▶ **Exercise set**
**a)** In the passage, swap "rendezvous" for "meeting" and write out the text from "A parallel program" up to and including "agent sort(inp, out)".
**b)** In the passage, which language supports the rendezvous semantics of CSP through its guarded command statements?

▶ **Document**
A parallel program has a set of channels through which an agent can communicate with other agents. Only when an agent is in a state where it is ready to receive a message from a channel, and another is in a state where it is ready to send a message through the channel does the message gets sent (this is sometimes called a rendezvous).

Although many agents can use a channel, only two can rendezvous on that channel at a time. When there are several agents who are ready to send or receive a message through a single channel, the language semantics defines that a sender/receiver pair be non-deterministically chosen to rendezvous.

Here is a code example for sorting:1

agent sort(inp, out)
var 
    more: boolean;
    x, y: integer;
    succ: stream;
begin
    poll
        inp?int(x) ->
            +succ;
            sort(succ, out); 
            more := true;
        | inp?eos -> 
            out!eos; 
            more := false;
    end;
    while more do
        poll
            inp?int(y) ->
                if x > y then
                     succ!int(x); x := y
                else
                     succ!int(y)
            | inp?eos -> 
                     out!int(x);
                     succ! eos;
                     more := false;
        end
end

The code above describes a sort agent that takes in two channels, inp and out. We assume that the input is a list of integers, terminated by the eos (end of srtream) symbol. At the start of the program, the agent polls the input channel to accept an integer, assigining it to the variable x. When an integer is obtained from the stream, sort is recursively called, which spawns a new agent. The new agent is handed the same output channel as the parent agent, but is given a new channel named succ as the input stream.

The second part of the program polls the input stream for integers until the eos symbol is received. If the new value y is smaller than x, then x is sent to the succ channel, otherwise, y is sent to the channel. This means that each agent stores the minimum element in the stream it receives, and passes on the rest to the next agent. Once the eos is received, the stored integer is output to the channel.

From the code above, it is easy to reason out that the output indeed will be in sorted order, and that this algorithm takes O(2n) time. In fact, the main attraction for using a CSP based language is that CSP has a very strong mathematical foundation as a basis for the analysis of concurrent algorithms.

Several languages such as occam have direct support for CSP semantics, while libraries that support CSP have been written for other languages, like Java. Ada has support for the rendezvous semantics of CSP using its guarded command statements.


1 The code is taken directly from the reference, only the formatting was changed, for better readability.

Reference:
Per Brinch Hansen, Joyce -- A Programming Language, 1987, in The Search for Simplicity Essays in Parallel Programming, IEEE Computer Society, 1996, pp. 277 - 305.

Target pointing data
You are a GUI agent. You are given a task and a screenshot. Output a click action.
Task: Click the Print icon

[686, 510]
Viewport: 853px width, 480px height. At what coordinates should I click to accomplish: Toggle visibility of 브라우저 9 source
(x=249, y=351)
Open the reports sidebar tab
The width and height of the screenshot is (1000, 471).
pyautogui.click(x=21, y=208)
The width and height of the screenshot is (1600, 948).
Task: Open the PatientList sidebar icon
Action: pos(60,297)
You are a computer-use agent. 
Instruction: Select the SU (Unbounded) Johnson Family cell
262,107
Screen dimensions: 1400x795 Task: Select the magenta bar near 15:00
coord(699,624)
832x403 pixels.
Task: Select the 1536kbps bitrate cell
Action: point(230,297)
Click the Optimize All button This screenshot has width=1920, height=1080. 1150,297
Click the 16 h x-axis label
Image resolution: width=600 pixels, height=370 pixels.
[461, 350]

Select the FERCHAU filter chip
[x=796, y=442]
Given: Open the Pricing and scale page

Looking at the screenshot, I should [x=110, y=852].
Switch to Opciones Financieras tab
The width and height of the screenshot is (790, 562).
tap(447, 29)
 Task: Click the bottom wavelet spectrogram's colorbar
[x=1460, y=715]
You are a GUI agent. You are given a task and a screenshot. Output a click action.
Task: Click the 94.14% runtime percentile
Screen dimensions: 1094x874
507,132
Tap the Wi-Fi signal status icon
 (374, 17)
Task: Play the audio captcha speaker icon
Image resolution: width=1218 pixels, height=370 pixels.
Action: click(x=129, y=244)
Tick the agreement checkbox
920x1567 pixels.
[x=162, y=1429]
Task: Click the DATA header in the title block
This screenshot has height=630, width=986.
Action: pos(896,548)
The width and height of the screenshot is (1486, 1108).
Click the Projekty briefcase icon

▶ **Task-by-task answers**
**a)**
A parallel program has a set of channels through which an agent can communicate with other agents. Only when an agent is in a state where it is ready to receive a message from a channel, and another is in a state where it is ready to send a message through the channel does the message gets sent (this is sometimes called a meeting).

Although many agents can use a channel, only two can meeting on that channel at a time. When there are several agents who are ready to send or receive a message through a single channel, the language semantics defines that a sender/receiver pair be non-deterministically chosen to meeting.

Here is a code example for sorting:1

agent sort(inp, out)

**b)** Ada